** Input data follows **

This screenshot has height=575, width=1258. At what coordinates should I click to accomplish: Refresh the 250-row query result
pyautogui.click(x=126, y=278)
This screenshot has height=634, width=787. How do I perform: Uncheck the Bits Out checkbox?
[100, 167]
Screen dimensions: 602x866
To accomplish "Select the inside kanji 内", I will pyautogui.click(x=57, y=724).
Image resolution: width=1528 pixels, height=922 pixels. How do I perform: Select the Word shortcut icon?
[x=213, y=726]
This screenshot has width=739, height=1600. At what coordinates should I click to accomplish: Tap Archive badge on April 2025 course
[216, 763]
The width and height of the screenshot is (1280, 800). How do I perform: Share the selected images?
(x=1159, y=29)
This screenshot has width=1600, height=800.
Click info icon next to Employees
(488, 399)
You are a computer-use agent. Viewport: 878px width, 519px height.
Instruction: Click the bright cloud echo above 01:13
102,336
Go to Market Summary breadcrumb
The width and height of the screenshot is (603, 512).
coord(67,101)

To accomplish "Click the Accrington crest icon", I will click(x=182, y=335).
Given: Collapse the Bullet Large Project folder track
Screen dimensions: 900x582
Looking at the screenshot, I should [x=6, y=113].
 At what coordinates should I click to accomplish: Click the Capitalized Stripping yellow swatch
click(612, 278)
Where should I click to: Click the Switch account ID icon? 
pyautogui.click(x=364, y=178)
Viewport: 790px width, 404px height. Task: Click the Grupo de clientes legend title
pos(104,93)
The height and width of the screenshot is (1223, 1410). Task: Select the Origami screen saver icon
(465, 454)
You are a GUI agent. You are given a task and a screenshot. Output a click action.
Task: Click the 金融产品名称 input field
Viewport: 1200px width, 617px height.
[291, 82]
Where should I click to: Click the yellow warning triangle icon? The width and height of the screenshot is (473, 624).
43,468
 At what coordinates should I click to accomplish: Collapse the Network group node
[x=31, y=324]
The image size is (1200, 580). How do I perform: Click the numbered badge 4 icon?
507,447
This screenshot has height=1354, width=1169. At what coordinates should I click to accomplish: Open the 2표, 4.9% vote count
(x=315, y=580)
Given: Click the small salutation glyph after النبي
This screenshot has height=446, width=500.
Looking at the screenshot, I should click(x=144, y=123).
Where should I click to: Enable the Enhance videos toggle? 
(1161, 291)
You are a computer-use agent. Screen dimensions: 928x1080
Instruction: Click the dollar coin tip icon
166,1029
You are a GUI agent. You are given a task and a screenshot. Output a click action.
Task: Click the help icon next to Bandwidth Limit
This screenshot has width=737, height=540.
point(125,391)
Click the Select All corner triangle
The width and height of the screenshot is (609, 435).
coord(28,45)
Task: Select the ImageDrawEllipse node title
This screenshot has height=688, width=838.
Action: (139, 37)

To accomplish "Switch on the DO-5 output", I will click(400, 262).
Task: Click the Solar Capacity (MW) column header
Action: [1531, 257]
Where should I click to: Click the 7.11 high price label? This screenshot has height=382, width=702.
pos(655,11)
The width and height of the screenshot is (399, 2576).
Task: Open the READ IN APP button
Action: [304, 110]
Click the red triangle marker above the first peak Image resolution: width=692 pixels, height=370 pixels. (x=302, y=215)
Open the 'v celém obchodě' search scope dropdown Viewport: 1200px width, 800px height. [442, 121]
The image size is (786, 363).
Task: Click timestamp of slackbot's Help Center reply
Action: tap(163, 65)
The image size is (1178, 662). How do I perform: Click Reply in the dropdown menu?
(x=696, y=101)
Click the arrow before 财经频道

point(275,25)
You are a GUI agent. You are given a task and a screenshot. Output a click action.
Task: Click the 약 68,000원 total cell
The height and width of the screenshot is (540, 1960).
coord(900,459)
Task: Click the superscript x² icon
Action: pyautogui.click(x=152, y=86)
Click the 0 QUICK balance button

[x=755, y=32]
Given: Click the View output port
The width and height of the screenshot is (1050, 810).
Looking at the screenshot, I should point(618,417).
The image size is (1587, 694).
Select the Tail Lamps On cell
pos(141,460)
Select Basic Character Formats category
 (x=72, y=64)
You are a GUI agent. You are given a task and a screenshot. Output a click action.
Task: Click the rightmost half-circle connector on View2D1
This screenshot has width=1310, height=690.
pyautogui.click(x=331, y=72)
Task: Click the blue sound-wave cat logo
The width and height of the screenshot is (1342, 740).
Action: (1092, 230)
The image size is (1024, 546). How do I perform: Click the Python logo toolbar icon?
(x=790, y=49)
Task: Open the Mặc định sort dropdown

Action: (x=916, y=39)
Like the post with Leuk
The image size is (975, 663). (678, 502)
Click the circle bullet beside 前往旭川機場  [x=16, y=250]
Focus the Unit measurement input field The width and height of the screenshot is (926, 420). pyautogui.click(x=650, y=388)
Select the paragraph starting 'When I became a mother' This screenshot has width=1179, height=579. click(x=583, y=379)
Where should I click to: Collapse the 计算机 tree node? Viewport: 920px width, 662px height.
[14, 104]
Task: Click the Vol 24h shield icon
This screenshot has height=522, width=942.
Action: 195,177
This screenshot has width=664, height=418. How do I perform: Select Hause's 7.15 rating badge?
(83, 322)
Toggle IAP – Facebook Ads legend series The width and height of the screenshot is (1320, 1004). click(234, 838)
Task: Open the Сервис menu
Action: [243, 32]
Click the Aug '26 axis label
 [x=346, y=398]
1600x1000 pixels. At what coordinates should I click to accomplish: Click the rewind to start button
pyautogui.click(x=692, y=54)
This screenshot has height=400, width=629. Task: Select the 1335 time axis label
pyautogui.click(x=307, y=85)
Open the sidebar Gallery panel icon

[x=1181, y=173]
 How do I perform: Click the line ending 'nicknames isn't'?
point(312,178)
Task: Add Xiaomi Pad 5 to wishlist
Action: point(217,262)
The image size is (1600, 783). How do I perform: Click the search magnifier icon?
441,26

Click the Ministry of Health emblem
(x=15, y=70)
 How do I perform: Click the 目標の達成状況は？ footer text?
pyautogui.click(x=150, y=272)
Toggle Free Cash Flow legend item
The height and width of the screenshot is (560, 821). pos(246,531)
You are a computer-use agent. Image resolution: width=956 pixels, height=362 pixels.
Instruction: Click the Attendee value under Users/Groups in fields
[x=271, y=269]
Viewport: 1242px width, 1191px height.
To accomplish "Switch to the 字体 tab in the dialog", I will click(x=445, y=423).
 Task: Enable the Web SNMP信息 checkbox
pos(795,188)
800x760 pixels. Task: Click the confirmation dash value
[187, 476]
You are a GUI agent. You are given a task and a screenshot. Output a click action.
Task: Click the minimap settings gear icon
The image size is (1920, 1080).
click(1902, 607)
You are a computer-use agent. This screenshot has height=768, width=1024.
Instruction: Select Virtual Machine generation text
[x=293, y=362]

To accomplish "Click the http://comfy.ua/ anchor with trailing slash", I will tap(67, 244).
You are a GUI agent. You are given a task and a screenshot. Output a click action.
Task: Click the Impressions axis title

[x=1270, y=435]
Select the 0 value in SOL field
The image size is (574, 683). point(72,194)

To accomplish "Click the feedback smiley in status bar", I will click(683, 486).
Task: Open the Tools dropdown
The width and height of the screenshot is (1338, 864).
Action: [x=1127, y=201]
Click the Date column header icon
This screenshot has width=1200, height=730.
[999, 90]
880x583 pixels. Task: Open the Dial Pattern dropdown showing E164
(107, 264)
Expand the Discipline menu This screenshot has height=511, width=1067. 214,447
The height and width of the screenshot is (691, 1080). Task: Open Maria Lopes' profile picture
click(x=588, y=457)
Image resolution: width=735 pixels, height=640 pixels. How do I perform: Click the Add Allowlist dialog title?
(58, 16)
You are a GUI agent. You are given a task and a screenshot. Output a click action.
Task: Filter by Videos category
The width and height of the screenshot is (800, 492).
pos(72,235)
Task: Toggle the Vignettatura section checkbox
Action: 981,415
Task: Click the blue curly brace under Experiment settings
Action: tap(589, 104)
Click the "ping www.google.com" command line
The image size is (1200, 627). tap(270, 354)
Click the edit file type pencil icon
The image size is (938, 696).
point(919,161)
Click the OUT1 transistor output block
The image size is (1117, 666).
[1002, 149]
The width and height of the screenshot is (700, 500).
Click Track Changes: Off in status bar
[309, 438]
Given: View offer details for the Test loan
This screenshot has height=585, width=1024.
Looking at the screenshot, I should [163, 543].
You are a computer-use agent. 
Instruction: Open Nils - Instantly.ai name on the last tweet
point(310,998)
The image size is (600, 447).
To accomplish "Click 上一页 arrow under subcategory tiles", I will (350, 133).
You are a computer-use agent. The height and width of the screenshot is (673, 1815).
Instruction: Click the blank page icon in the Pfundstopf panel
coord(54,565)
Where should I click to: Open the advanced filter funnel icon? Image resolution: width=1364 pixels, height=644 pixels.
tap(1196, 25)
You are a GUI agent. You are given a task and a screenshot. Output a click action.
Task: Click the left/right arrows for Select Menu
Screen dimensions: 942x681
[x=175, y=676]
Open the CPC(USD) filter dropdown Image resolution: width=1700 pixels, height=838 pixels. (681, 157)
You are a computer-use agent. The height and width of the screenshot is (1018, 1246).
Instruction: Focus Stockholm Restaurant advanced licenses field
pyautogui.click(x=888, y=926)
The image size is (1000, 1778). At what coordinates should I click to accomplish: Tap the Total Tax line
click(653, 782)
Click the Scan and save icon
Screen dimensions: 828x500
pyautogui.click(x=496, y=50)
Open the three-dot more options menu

** End of Input data **

Task item: Begin with the first line of the data above and, please, print each line exactly until you have printed the line containing "Screen dimensions: 602x866"; print nothing else.

Response:
This screenshot has height=575, width=1258. At what coordinates should I click to accomplish: Refresh the 250-row query result
pyautogui.click(x=126, y=278)
This screenshot has height=634, width=787. How do I perform: Uncheck the Bits Out checkbox?
[100, 167]
Screen dimensions: 602x866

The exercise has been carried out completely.